WORK TO COMPLETE =>
Take the line that contains "The height and" as the first and the last line of the material as the final one; set down exactly the lines in that span.

SUPPLIED DATA =>
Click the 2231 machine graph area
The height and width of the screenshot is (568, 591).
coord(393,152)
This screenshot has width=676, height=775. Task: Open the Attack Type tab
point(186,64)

WRITTEN RESPONSE =>
The height and width of the screenshot is (568, 591).
coord(393,152)
This screenshot has width=676, height=775. Task: Open the Attack Type tab
point(186,64)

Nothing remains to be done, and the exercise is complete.